Regency Centers Corporation, a Florida corporation (the “Company”), which is the general partner of Regency Centers, L.P., a Delaware limited partnership (the “Partnership”), and J.P. Morgan Securities LLC, in its capacity as agent for an affiliate of the Forward Counterparty (as defined below) (the “Forward Seller”), at the request of the Company in connection with the Forward Agreement (as defined below), confirm their respective agreements with several Underwriters listed in Schedule 1 hereto (the “Underwriters”), for whom you are acting as representative (the “Representative”), with respect to (a) the sale by the Forward Seller of an aggregate of 3,100,000 shares of Common Stock, par value $0.01 per share (the “Common Stock”), of the Company, and the purchase by the Underwriters, acting severally and not jointly, of the respective numbers of shares of Common Stock set forth in Schedule 1 (subject in each case to reduction for any shares of Common Stock issued and sold by the Company pursuant to Section 11 hereof) (the “Borrowed Underwritten Shares”) and (b) the purchase by the Underwriters and the sale by the Company of any Standby Underwritten Shares (as defined in Section 11 hereof). For the sake of clarity, if there is only one Underwriter listed in Schedule 1 hereto, any references to the Representative of the several Underwriters listed in Schedule 1 hereto and any references to the several Underwriters shall both be references to the Underwriter listed in Schedule 1 hereto.

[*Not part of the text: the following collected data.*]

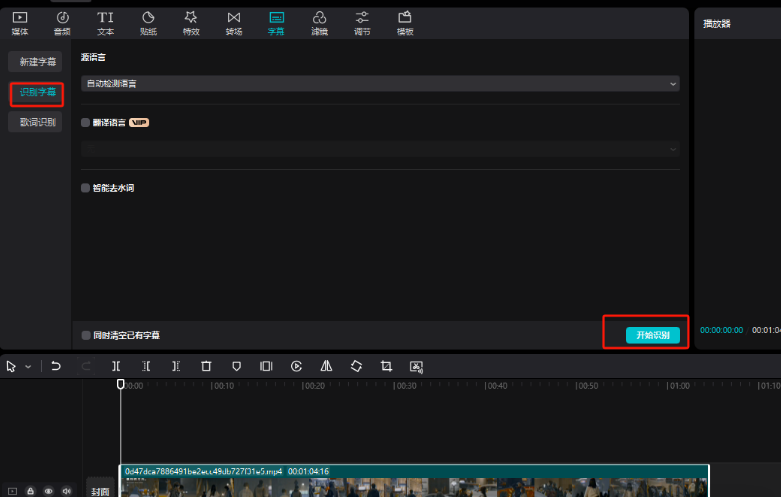Screen dimensions: 781x497
Task: Expand the selection tool mode arrow
Action: tap(28, 367)
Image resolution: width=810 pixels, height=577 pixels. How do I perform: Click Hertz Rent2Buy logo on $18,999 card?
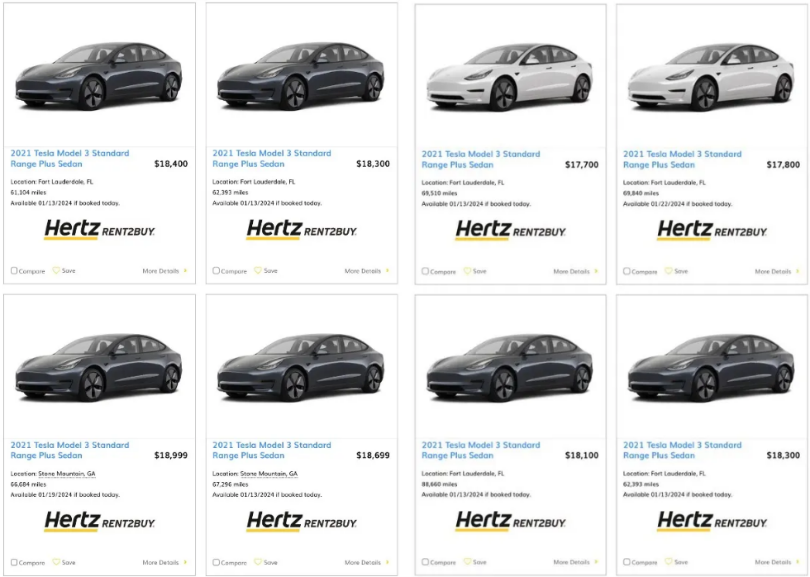(x=100, y=521)
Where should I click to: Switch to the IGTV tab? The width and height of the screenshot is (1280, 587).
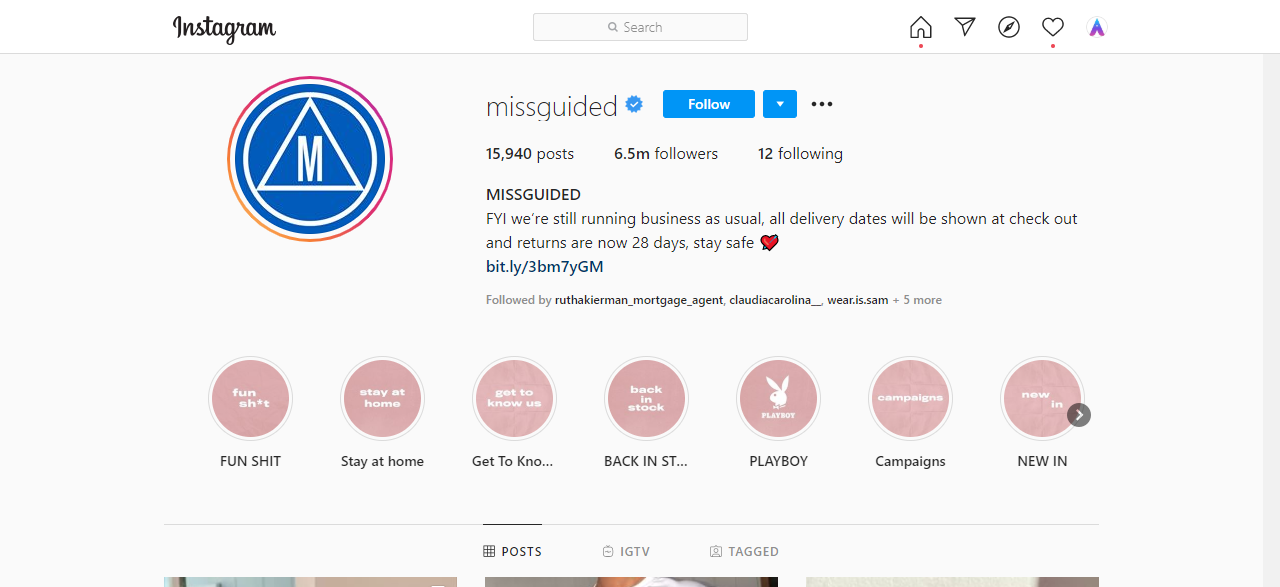(627, 551)
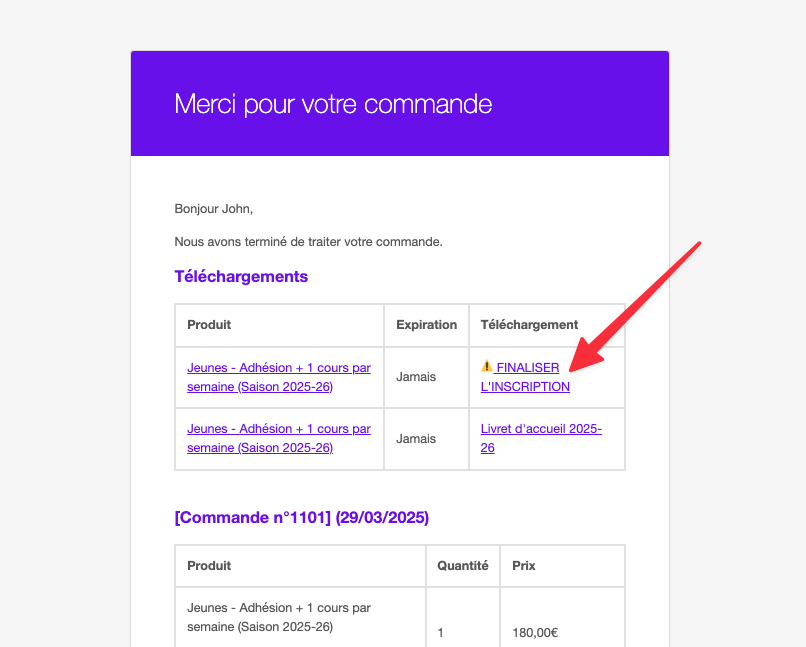806x647 pixels.
Task: Select the Prix column header
Action: (x=524, y=566)
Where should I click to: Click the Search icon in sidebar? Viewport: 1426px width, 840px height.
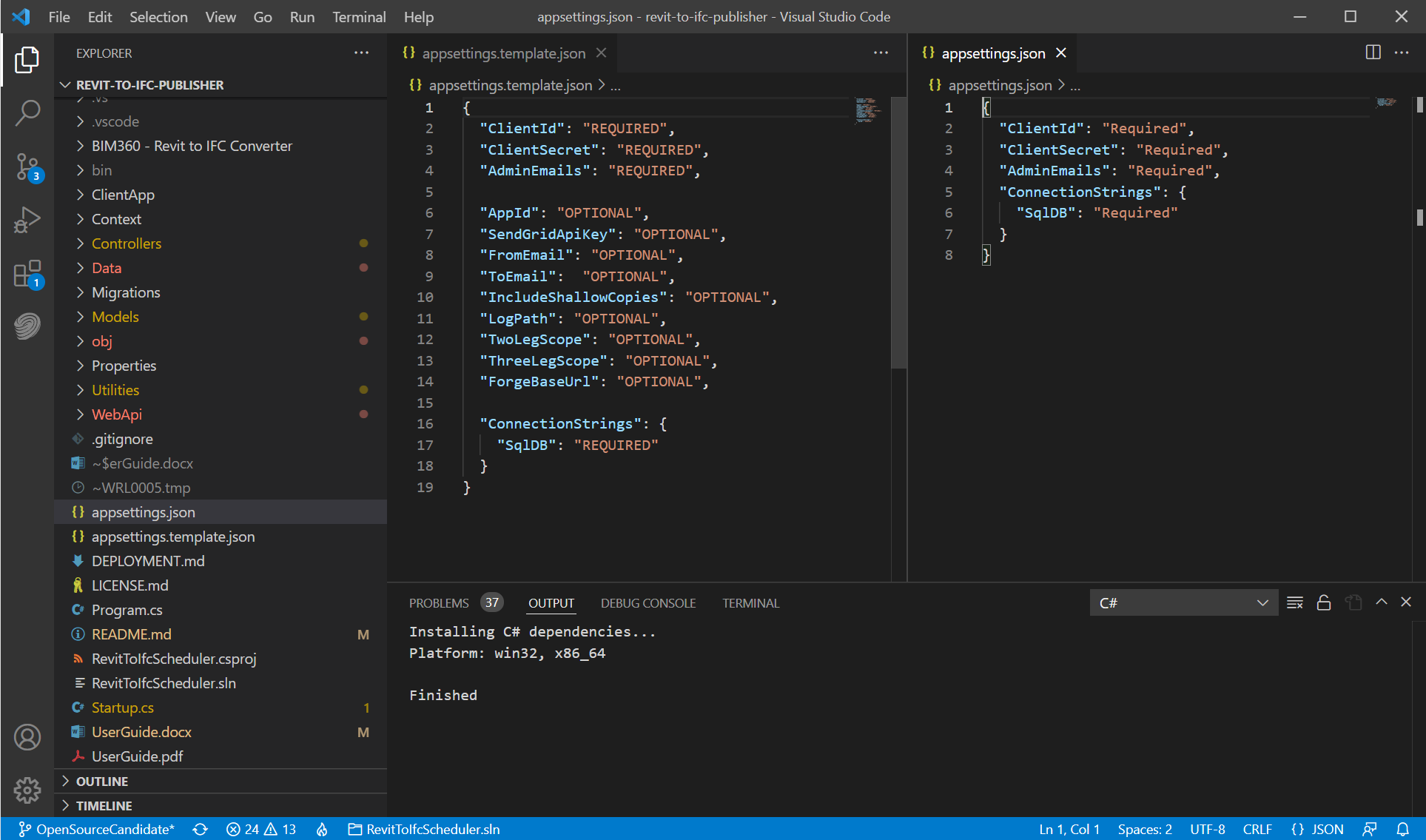(27, 111)
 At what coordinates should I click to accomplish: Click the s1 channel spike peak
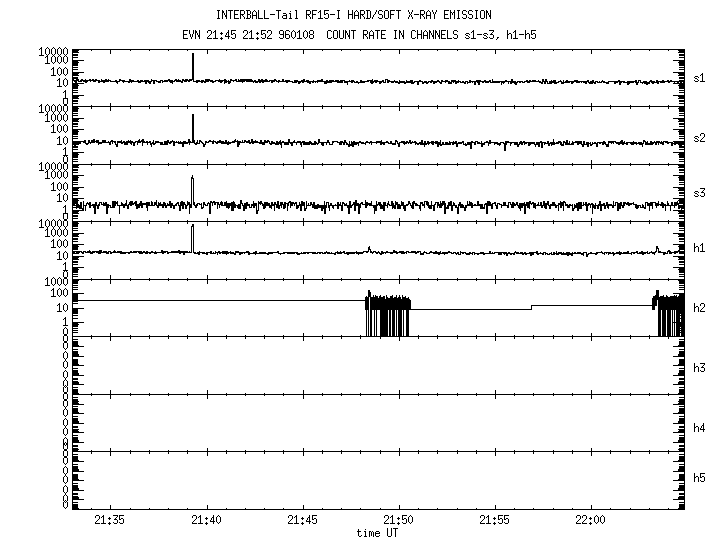(193, 56)
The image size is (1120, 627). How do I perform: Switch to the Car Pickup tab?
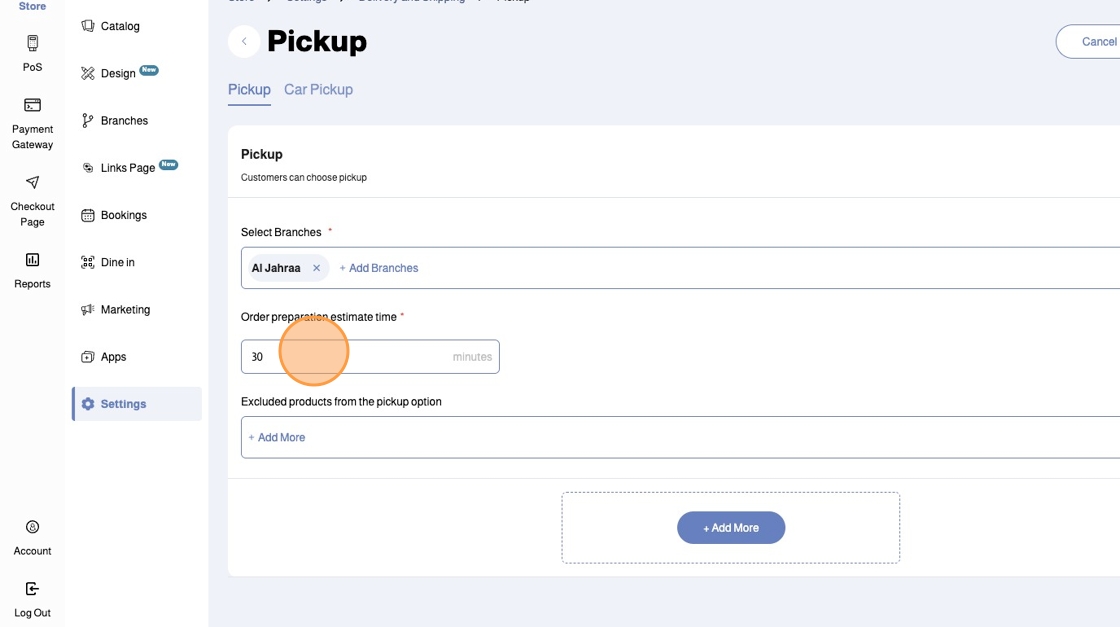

The Borrowed Underwritten Shares and the Standby Underwritten Shares are herein referred to collectively as the “Underwritten Shares.” As used herein, “Forward Agreement” means the letter agreement dated the date hereof between the Company and JPMorgan Chase Bank, National Association, London Branch (the “Forward Counterparty”) relating to the forward sale by the Company, subject to the Company’s right to elect cash settlement of such agreement, of a number of shares of Common Stock equal to the number of Borrowed Underwritten Shares sold by the Forward Seller pursuant to this Agreement. References throughout this Agreement to “subsidiaries” shall include the Partnership.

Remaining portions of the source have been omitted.